:: WHAT THE TASK REQUIRES ::
From the records below, copy the lines that include "computer".

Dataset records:
==================================================

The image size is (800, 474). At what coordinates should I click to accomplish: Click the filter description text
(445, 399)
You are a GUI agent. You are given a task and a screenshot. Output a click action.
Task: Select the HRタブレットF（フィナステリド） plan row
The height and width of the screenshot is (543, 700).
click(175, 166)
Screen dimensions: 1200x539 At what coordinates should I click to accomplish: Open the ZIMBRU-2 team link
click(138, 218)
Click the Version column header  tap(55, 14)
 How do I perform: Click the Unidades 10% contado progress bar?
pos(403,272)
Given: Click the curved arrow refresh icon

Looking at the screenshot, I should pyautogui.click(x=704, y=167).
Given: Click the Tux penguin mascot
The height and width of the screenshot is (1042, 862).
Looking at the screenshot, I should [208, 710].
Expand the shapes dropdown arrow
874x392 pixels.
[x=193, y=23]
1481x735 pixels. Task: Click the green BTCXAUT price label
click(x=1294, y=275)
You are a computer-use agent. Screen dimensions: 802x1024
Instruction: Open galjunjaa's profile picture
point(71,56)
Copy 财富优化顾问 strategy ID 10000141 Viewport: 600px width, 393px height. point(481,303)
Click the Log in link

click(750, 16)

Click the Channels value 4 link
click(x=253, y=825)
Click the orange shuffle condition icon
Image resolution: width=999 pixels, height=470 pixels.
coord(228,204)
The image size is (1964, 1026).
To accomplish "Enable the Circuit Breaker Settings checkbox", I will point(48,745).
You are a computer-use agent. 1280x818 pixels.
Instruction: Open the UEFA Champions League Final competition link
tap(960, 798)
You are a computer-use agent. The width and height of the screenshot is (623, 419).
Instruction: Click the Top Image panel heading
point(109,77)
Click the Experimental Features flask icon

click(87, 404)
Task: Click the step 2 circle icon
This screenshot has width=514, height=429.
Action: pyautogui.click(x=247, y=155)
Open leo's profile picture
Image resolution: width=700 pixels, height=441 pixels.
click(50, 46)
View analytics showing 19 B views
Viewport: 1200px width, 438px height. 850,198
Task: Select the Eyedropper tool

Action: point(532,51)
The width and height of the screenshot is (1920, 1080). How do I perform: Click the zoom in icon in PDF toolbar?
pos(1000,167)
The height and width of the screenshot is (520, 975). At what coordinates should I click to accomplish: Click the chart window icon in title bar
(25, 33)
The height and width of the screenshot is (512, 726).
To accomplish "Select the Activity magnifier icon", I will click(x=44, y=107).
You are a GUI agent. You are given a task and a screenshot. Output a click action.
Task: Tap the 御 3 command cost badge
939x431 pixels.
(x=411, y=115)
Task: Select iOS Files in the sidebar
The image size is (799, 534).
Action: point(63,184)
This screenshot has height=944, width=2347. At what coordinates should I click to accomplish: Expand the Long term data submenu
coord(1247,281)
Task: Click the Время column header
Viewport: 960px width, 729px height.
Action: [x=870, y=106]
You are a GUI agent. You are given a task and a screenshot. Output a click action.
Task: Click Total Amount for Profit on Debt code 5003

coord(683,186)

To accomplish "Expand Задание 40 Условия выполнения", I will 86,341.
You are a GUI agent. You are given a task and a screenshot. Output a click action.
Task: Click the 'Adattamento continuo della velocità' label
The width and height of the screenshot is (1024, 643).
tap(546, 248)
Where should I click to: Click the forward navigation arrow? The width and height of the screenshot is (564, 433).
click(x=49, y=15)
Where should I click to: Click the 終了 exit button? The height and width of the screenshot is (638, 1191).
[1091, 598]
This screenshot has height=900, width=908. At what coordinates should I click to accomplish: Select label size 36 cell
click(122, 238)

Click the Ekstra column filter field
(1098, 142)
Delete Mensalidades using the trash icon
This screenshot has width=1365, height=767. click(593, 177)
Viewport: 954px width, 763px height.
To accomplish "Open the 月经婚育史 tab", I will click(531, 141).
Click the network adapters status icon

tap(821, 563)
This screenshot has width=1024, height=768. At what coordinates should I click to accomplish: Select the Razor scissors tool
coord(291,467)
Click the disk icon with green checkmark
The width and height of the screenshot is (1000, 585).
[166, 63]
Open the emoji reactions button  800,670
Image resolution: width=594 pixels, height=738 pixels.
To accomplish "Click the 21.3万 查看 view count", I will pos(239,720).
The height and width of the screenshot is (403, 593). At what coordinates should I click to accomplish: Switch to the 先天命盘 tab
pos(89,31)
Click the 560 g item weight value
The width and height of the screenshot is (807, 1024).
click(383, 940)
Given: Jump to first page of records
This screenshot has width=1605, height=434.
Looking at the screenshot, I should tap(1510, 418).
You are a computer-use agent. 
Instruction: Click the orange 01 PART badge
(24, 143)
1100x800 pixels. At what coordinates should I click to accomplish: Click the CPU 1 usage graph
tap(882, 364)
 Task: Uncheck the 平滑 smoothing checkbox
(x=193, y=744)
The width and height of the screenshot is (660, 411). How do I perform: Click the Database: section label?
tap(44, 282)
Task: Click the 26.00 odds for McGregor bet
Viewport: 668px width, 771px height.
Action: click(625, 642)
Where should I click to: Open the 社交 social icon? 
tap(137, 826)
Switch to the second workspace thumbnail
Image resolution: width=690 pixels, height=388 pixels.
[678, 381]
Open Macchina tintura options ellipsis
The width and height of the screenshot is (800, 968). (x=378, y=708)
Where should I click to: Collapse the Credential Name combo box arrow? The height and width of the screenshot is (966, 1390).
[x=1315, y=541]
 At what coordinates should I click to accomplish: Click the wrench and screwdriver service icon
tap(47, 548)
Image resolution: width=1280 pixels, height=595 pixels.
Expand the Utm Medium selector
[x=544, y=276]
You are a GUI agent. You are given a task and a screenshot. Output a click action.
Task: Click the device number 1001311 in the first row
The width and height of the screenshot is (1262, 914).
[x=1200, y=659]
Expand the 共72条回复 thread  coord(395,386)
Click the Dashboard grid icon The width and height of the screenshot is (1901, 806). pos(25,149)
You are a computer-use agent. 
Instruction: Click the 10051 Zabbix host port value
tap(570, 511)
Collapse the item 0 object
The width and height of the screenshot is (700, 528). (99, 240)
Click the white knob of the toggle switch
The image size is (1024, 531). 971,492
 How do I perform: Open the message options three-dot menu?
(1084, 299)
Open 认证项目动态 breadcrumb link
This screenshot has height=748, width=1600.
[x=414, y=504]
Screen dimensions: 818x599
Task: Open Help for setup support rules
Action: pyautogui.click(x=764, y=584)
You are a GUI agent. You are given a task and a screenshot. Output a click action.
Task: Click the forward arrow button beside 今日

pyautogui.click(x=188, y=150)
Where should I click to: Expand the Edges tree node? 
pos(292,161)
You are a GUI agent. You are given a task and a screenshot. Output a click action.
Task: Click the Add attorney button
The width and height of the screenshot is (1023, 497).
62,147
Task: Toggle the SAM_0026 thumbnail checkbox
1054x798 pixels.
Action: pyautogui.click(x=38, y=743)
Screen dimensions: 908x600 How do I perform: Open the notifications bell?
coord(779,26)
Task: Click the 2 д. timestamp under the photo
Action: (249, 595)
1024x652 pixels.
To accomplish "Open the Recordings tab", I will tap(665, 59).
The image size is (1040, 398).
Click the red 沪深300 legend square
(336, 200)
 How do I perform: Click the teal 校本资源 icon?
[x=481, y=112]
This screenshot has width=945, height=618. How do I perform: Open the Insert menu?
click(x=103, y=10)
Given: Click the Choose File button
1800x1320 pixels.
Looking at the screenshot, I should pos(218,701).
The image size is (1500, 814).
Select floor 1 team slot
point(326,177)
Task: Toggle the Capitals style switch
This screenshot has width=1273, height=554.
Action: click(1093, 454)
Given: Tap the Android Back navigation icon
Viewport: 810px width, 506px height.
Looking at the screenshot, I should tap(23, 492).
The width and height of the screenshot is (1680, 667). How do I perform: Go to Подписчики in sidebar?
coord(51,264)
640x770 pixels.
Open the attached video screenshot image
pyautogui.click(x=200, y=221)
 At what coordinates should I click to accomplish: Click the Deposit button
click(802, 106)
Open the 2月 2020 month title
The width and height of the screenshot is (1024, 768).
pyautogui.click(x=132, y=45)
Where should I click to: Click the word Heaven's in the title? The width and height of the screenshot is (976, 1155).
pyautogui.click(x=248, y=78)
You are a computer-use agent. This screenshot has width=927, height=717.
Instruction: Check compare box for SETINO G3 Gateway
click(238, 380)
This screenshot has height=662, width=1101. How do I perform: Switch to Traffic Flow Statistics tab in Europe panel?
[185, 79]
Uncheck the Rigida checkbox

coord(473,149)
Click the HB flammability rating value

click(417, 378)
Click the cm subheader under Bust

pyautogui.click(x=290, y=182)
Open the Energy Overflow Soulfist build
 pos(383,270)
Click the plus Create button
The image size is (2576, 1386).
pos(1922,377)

==================================================

:: RESPONSE AREA ::
You are a computer-use agent. Screen dimensions: 802x1024
You are a computer-use agent. 1280x818 pixels.
You are a computer-use agent. The width and height of the screenshot is (623, 419).
You are a computer-use agent. 
You are a computer-use agent. 
You are a computer-use agent. This screenshot has width=927, height=717.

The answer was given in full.